### EXERCISE
All lines from the one bearing "The width and" through the end of the data below must be printed exactly as they stand, with pictures removed.

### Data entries
————
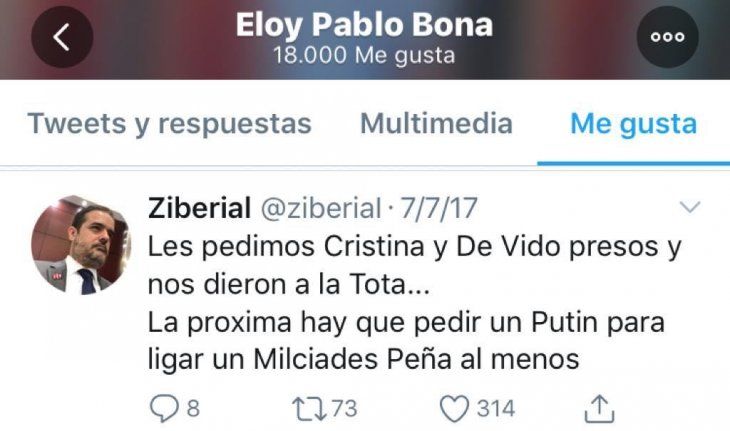Open the Ziberial display name link

[199, 208]
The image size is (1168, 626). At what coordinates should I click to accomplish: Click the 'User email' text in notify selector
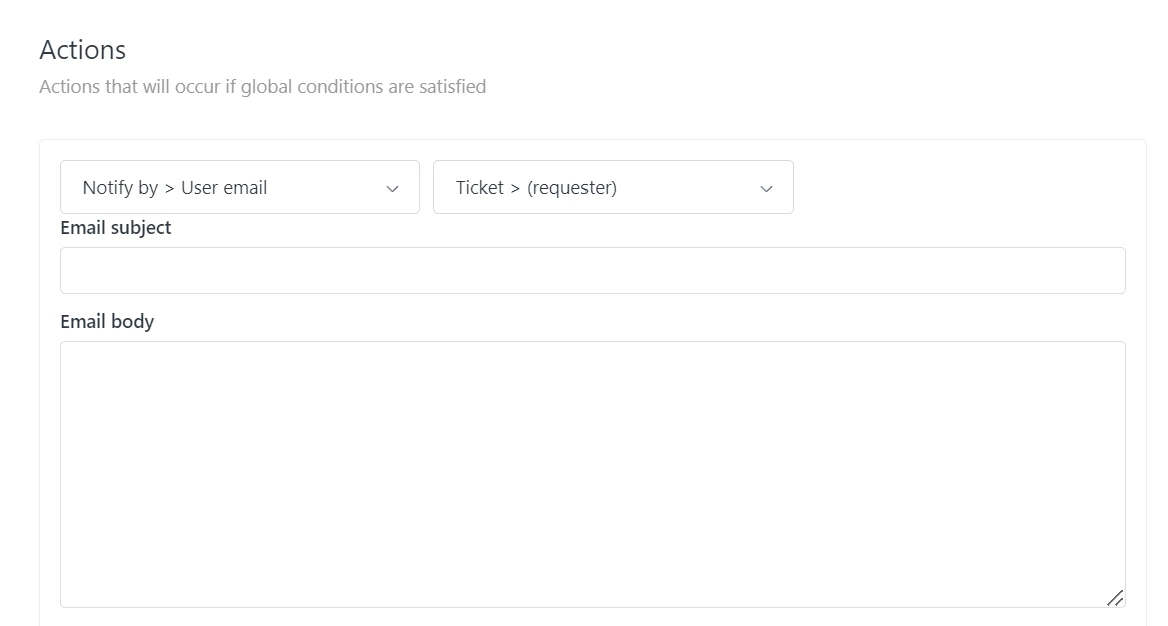(224, 188)
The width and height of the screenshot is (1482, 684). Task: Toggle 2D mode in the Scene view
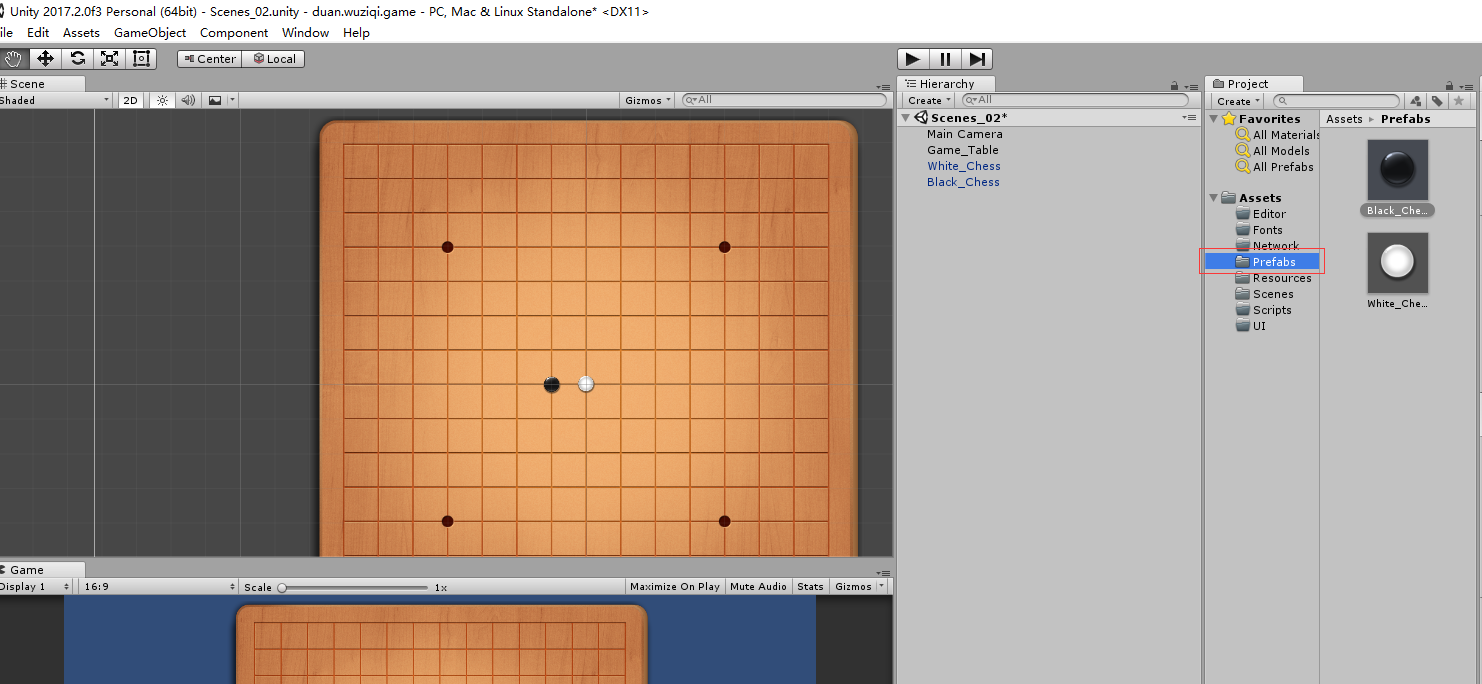pos(130,100)
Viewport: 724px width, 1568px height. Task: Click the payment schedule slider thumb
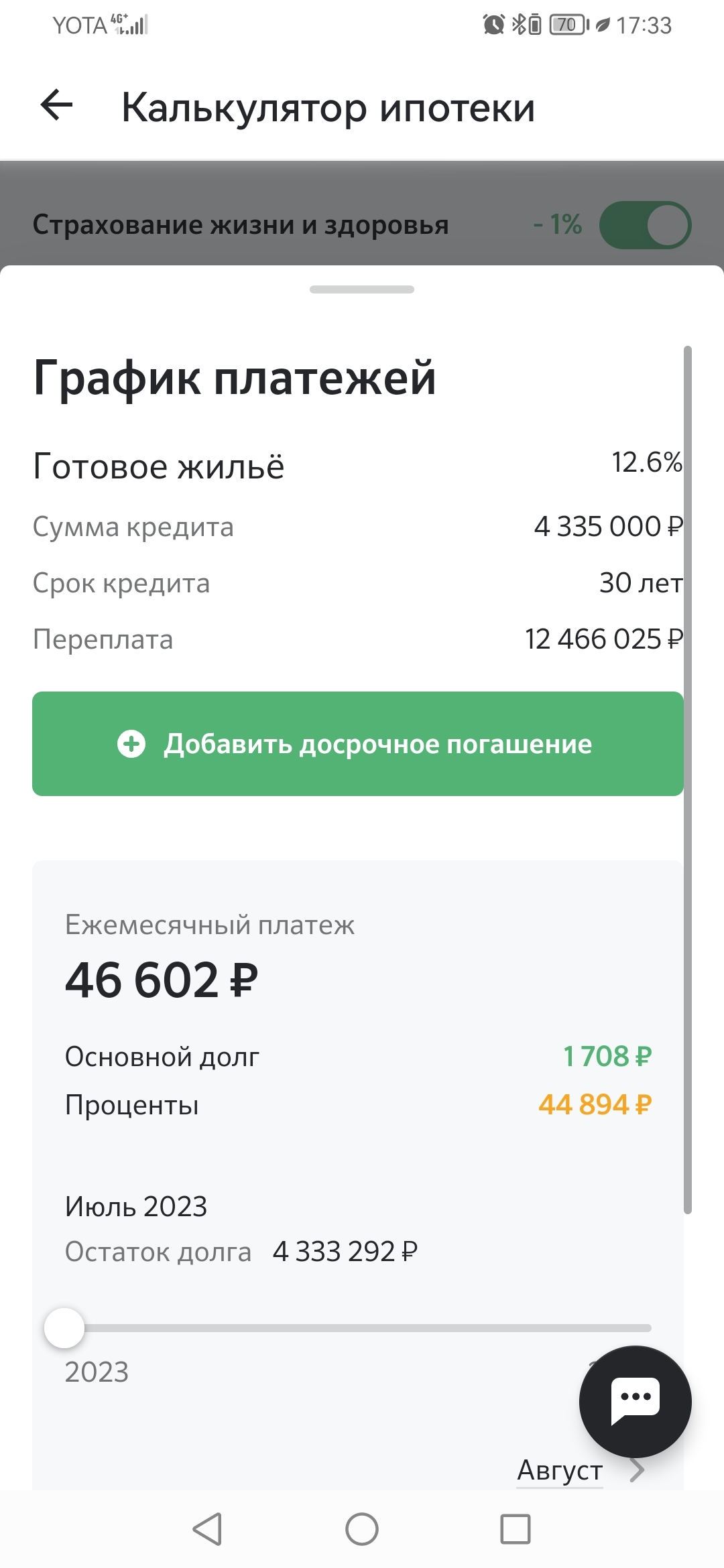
————
### YOUR SOLUTION
The width and height of the screenshot is (1482, 684). Task: Toggle 2D mode in the Scene view
pos(130,100)
Viewport: 724px width, 1568px height. Task: Click the payment schedule slider thumb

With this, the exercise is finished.